A veritable Vanity Fair, many clever, some brilliant, most skeptical of republics, idolatrous of money and distinctions, and few capable of discriminating between anarchy and democracy. Such was the social atmosphere of the capital when the fight to determine whether this should be a democratic or aristocratic republic was made.
VI
We have an English-drawn picture of an evening at the British Legation with many American guests gathered about the blazing fire. The Consul is ‘descanting on various subjects, public and private, as well as public and private characters, sometimes with unbecoming levity, sometimes with sarcasm even more unbecoming.’ An English guest was afraid that such talk ‘could hardly fail to be offensive to ... many of the guests and to the good taste of all.’ But could this English gentleman have listened in on the conversations at Mrs. Bingham’s, Mrs. Morris’s, or Mrs. Stewart’s, he might have concluded that these reflections on certain public characters were altogether pleasing to the principal figures in the society of the capital.[535] And could he have returned a little later to find society chuckling over the display in the windows of a newspaper office of the pictures of George III, Lord North, and General Howe, he might have decided that there was a pronouncedly pro-English party in America. Had he driven about the environs, among the hills, and along the banks of the rivers, he would have seen country houses of the aristocracy—Lansdowne, the seat of the Binghams; Bush Hill, where the Adamses lived at first; Woodford, and other country places to suggest similar seats in his own land. And had he been meandering in the neighborhood of Horsehead’s or Chew’s Landing, seven or nine miles out, he might have been startled at the familiar English picture of gentlemen in bright coats, the pack in full cry after the fox.[536] And having made these observations he could have found some extenuation in the conversation in the British Minister’s house.

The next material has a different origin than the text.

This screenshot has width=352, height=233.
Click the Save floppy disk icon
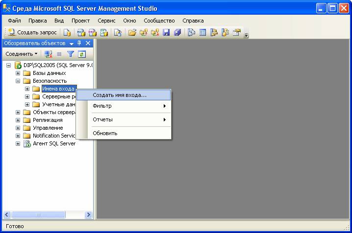(x=166, y=32)
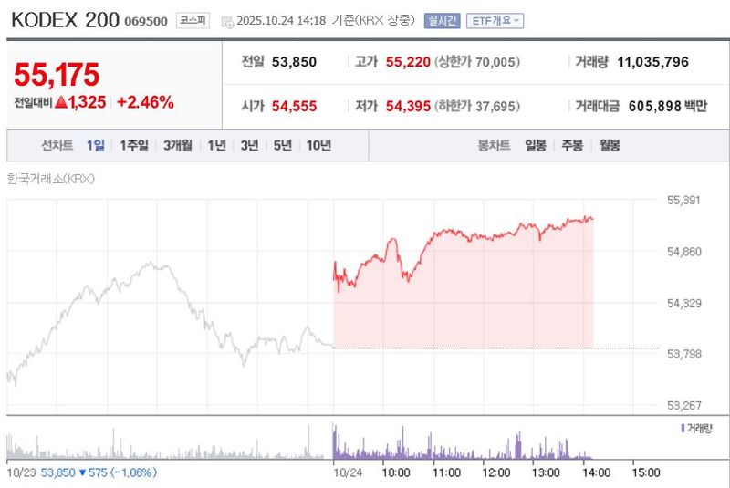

The snobbery of class consciousness entered into even the Dancing Assembly which held forth at frequent intervals at O’Eller’s, in a ballroom sixty feet square, with a handsome music gallery at one end, and the walls papered after the French style.[537] The suppers at these dances were mostly liquid,[538] and, since it is on record that on hot summer days ladies and gentlemen could count on a cool iced punch with pineapple juice to heighten the color, it may be assumed that the Assembly suppers were a success.[539] The fact that the young ladies sometimes took two pair of slippers, lest they dance one out, hints of all-night revels.[540] And the expulsion from membership of a young woman who had dared marry a jeweler tells its own tale.[541] At the theater, which was usually crowded,[542] the aristocrats and democrats met without mingling, for the different prices put every one in his or her place, and if wine and porter were sold between acts to the people in the pit ‘precisely as if they were in a tavern,’[543] the aristocracy paid eight dollars for a box,[544] and an attaché, in full dress of black, hair powdered and adjusted in the formal fashion, and bearing silver candlesticks and wax candles, would meet Washington at the entrance and conduct him with much gravity to the presidential box, festooned with red drapery, and bearing the United States coat of arms.[545] ‘The managers have been very polite to me and my family,’ wrote Mrs. Adams. ‘The actors came and informed us that a box is prepared for us. The Vice-President thanked them for their civility, and told them he would attend whenever the President did.’[546] On these occasions, when the highest dignitaries of the State attended, a stranger, dropped from the clouds, would have scarcely thought himself in a republic. At the theater he would have found a military guard, with an armed soldier at each stage door, with four or five others in the gallery, and these assisted by the high constables of the city and police officers.[547] There was no danger threatening but the occasion offered the opportunity for pompous display so tempting to the society of the city.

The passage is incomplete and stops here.